▶ **What is being asked**
Copy out each line of the material that includes the word "thumbnail".

▶ **Data for the task**
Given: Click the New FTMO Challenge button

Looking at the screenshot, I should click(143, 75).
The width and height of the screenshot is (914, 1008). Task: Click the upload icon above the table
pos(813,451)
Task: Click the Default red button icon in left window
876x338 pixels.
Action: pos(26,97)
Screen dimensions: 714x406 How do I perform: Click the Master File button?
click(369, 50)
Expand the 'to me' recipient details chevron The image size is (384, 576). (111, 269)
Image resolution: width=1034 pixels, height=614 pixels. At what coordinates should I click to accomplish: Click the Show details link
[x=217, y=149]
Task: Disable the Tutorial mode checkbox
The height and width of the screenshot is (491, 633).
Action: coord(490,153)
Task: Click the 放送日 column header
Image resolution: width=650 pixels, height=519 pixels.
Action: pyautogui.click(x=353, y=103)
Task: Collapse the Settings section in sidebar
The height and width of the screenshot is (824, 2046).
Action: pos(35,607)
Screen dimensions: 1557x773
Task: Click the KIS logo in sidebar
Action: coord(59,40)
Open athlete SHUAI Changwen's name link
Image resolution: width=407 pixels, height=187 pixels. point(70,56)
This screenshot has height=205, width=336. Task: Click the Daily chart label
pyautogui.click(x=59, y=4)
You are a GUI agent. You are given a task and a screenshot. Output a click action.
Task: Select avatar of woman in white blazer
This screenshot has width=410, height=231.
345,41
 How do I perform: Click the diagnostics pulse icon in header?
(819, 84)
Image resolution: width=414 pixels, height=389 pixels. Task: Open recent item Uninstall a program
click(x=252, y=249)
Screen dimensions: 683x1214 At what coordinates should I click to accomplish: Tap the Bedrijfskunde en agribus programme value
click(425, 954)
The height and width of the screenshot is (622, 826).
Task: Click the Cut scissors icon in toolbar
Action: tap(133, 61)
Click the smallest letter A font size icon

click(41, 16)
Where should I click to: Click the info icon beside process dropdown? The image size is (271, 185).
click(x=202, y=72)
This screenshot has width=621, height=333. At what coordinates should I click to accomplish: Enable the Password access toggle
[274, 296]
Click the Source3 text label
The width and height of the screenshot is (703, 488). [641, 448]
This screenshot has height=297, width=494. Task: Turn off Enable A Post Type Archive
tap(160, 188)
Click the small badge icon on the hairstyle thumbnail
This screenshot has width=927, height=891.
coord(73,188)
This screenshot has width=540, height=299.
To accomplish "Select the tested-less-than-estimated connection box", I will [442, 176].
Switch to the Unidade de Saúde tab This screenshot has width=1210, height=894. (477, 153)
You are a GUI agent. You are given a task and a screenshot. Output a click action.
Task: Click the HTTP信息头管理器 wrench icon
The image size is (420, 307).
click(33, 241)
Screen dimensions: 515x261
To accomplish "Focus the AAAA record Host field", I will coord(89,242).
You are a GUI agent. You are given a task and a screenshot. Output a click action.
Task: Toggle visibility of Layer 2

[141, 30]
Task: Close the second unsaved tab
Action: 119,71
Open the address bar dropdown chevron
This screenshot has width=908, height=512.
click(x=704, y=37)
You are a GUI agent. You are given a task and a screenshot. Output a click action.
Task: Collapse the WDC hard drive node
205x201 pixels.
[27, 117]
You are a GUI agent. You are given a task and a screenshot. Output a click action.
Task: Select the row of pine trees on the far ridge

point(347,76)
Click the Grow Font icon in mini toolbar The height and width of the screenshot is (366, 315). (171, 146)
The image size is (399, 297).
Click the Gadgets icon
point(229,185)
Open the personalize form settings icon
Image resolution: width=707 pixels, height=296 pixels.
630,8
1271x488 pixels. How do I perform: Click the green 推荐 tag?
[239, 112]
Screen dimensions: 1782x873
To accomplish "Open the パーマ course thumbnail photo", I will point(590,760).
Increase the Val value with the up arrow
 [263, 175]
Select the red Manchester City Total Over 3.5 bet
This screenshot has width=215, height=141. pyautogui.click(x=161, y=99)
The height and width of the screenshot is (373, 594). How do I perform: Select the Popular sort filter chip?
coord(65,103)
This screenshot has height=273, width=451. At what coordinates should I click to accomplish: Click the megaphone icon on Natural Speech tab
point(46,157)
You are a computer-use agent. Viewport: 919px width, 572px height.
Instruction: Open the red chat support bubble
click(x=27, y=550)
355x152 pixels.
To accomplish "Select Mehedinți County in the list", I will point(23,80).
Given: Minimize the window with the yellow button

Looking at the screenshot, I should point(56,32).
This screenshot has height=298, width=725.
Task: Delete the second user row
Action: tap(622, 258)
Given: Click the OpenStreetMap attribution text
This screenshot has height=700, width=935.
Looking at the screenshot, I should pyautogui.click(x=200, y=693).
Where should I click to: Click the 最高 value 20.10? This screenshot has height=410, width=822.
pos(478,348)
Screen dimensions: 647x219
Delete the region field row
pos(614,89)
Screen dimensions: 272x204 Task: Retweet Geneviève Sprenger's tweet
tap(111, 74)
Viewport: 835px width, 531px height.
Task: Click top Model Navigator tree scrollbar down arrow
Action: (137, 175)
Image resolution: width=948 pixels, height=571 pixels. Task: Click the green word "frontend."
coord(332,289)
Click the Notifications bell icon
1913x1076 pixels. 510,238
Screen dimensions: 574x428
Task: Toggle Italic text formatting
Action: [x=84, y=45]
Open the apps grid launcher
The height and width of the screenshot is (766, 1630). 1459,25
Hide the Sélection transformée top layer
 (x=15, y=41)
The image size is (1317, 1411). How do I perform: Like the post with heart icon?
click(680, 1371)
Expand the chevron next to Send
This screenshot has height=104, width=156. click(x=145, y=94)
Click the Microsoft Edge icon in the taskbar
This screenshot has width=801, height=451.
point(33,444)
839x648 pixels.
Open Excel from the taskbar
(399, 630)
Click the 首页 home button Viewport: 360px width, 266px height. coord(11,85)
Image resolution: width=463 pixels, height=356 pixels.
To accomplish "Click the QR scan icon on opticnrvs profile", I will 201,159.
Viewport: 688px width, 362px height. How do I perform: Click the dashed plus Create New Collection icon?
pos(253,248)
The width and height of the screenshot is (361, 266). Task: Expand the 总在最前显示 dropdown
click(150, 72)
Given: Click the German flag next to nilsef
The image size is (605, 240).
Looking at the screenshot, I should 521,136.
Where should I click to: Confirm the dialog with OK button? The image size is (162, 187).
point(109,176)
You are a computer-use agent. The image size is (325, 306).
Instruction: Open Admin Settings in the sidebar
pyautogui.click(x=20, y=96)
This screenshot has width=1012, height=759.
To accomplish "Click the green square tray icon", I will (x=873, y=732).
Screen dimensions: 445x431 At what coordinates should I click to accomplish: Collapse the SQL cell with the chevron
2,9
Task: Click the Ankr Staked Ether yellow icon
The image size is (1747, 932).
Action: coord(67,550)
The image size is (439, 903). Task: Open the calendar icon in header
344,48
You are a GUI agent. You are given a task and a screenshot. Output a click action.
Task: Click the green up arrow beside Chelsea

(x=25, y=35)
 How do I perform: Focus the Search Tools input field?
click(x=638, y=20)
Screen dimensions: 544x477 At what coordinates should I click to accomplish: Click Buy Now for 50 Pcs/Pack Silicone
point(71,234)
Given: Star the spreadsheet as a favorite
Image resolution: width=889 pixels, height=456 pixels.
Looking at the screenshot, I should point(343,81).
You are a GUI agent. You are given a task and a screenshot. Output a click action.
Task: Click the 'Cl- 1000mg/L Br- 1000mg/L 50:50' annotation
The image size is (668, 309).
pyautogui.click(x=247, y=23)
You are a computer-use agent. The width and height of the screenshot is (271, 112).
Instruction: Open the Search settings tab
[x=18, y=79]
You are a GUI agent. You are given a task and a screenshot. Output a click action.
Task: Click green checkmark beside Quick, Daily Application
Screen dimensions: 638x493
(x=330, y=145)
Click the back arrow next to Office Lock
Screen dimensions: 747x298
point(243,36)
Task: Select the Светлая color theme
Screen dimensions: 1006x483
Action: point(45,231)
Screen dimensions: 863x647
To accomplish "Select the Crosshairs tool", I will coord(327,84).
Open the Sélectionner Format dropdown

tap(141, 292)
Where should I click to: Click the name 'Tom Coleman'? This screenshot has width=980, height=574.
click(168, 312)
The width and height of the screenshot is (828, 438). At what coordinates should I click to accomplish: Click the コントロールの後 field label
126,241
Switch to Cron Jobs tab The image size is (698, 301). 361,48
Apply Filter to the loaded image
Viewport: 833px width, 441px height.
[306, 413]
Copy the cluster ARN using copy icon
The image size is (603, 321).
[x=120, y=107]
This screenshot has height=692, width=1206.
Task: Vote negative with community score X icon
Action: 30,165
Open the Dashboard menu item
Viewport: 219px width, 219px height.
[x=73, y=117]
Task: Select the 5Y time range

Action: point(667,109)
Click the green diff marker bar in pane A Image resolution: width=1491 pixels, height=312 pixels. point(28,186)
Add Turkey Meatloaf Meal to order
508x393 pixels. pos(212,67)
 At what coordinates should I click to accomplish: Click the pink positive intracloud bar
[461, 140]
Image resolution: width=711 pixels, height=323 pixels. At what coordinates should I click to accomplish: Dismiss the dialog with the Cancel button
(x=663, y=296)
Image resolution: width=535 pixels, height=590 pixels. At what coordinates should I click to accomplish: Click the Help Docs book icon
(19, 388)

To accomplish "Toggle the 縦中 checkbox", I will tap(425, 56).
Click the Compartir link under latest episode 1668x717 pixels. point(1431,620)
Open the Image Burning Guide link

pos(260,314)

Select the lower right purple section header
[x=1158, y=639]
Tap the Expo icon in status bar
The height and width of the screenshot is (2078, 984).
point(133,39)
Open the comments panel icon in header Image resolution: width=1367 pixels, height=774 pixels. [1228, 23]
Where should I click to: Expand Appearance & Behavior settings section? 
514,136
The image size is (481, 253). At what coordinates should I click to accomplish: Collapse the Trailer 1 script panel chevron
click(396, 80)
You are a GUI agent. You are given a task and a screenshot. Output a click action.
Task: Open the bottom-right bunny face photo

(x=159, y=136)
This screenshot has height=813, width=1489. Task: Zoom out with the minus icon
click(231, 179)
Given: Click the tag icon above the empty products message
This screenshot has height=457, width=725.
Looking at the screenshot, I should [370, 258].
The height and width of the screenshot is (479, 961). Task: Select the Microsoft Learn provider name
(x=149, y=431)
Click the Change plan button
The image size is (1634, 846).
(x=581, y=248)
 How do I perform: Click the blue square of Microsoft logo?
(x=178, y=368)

▶ **Answer space**
Click the small badge icon on the hairstyle thumbnail
To accomplish "Open the パーマ course thumbnail photo", I will point(590,760).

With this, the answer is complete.